Small Assets Redeem Two Films That Some Other Critics Bashed

QUEBEC is officially a French-speaking province, and sensitivity to language runs so deep here that many French-language movies at the Montreal World Film Festival are screened without benefit of English subtitles. Quebec is also part of Canada, though, so English-language movies invariably play a major role in what has become one of North America's most important showcases for international cinema.

Prominent on this year's Montreal program, which ended yesterday, are premieres of several United States movies due in US theaters shortly after their debuts here. Two had their first screenings on the festival's first full day, and while audiences seemed to enjoy them, most critics I spoke with found them insufferable - making me a lonely defender, since I thought they were reasonably diverting efforts, if undeniably modest in their goals and accomplishments.

Star and screenwriter Steve Martin introduced his new picture, ``A Simple Twist of Fate,'' by describing it as a dramatic comedy. It turned out to be a straight-on drama, however, with occasional jokes to lighten the atmosphere - which needs plenty of lightening, since the story is based on George Eliot's novel ``Silas Marner,'' a book that's about as frolicsome as the miserly old man it's named after.

Departing liberally from its source, the movie transforms Marner into Michael McCann, a likable teacher who becomes an embittered recluse after learning that his wife is pregnant by another man. Living in the same rural community, meanwhile, is a wealthy politician who protects his public image by hiding the existence of his drug-addicted lover and their illegitimate little girl.

When the unfortunate lover abruptly dies, the child wanders into Michael's home. He adopts her, and regains the joy of living by seeing the world through her fresh eyes. Then the politician decides to acknowledge her and take her into his household, leading to a custody battle between the biological and adoptive fathers.

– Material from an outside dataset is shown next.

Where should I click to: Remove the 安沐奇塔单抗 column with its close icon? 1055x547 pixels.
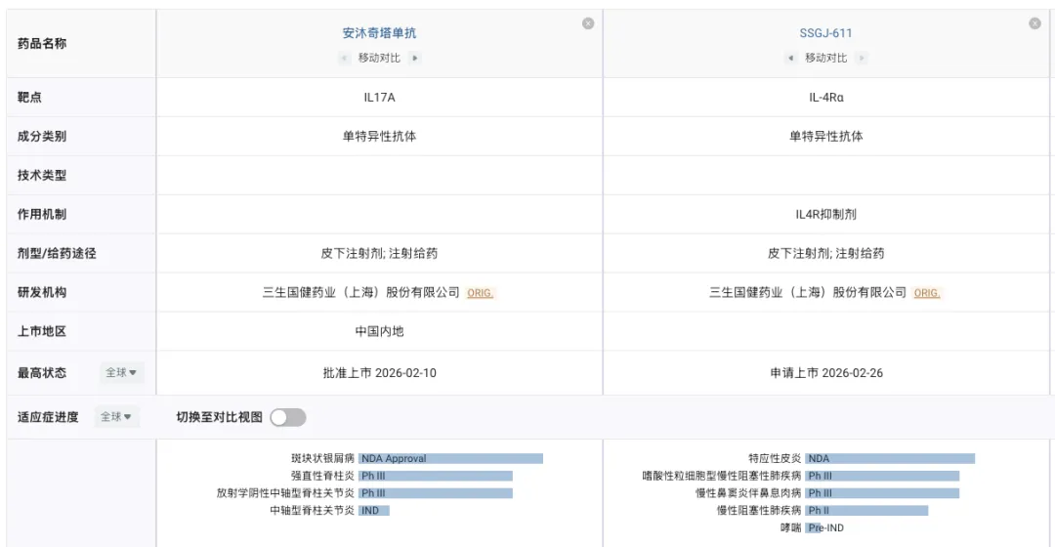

Directed by Gillies MacKinnon from Martin's screenplay, the movie is occasionally confusing, frequently contrived, and always as corny as can be. Surprisingly, though, a couple of things make it enjoyable despite all this. One is the quality of its acting, especially by Martin and Gabriel Byrne, who gives a nicely understated performance as the politician.

The other big asset is the almost magical beauty of Andrew Dunn's camera work, charged with a dreamlike delicacy from beginning to end. If you look at ``A Simple Twist of Fate,'' instead of just listening to the dialogue and following the plot, it takes on a haunting loveliness that almost compensates for its shortcomings in other areas.

`There Goes My Baby,'' written and directed by Floyd Mutrux, takes its title from a Drifters rock song that's among my favorite hits of the 1950s. This provides an excellent mood-setter for a film that's basically an ``American Graffiti'' clone, interweaving the stories of several high-school grads as they prepare to face the big wide world for the first time.

Although it's set in the tumultuous period after President Kennedy's assassination, ``There Goes My Baby'' fills its soundtrack with pop-music classics from throughout the '50s and '60s era. Listening to them and following the jumpy plot of the picture, I soon discovered gaps and gaffes in the screenplay, which has a distressingly scrambled sense of time. It also has an oddly chosen cast - full of actors in their 20s and even 30s playing callow kids just out of 12th grade - and a weakness for heavy-handed melodrama.

Again, though, the movie has a redeeming factor that allowed me to enjoy it much of the way through. A devoted connoisseur of rock-and-roll, Mutrux entered my personal pantheon of minor but memorable filmmakers in 1978 when he directed ``American Hot Wax,'' a smart and savvy picture about disc jockey Alan Freed and the wild early days of the modern pop-music scene. ``There Goes My Baby'' isn't nearly as good as that movie, but it has the same deep-rooted awareness of rock's importance in the lives of many young people - not only as entertainment, but as a companion and consolation that reflects the energy and passion of youthfulness itself.

Exuberant pop tunes accompany the most joyous and also the most horrifying moments in ``There Goes My Baby,'' at once echoing and transcending the circumstances that surround them. Mutrux's new movie is crazily uneven and sometimes hard to follow, but its understanding of certain pop-culture phenomena is rich, true, and touching.

* ``A Simple Twist of Fate'' is rated PG-13. It contains violence, drug use, and other adult subjects. ``There Goes My Baby'' is rated * for sex, violence, and some vulgar language.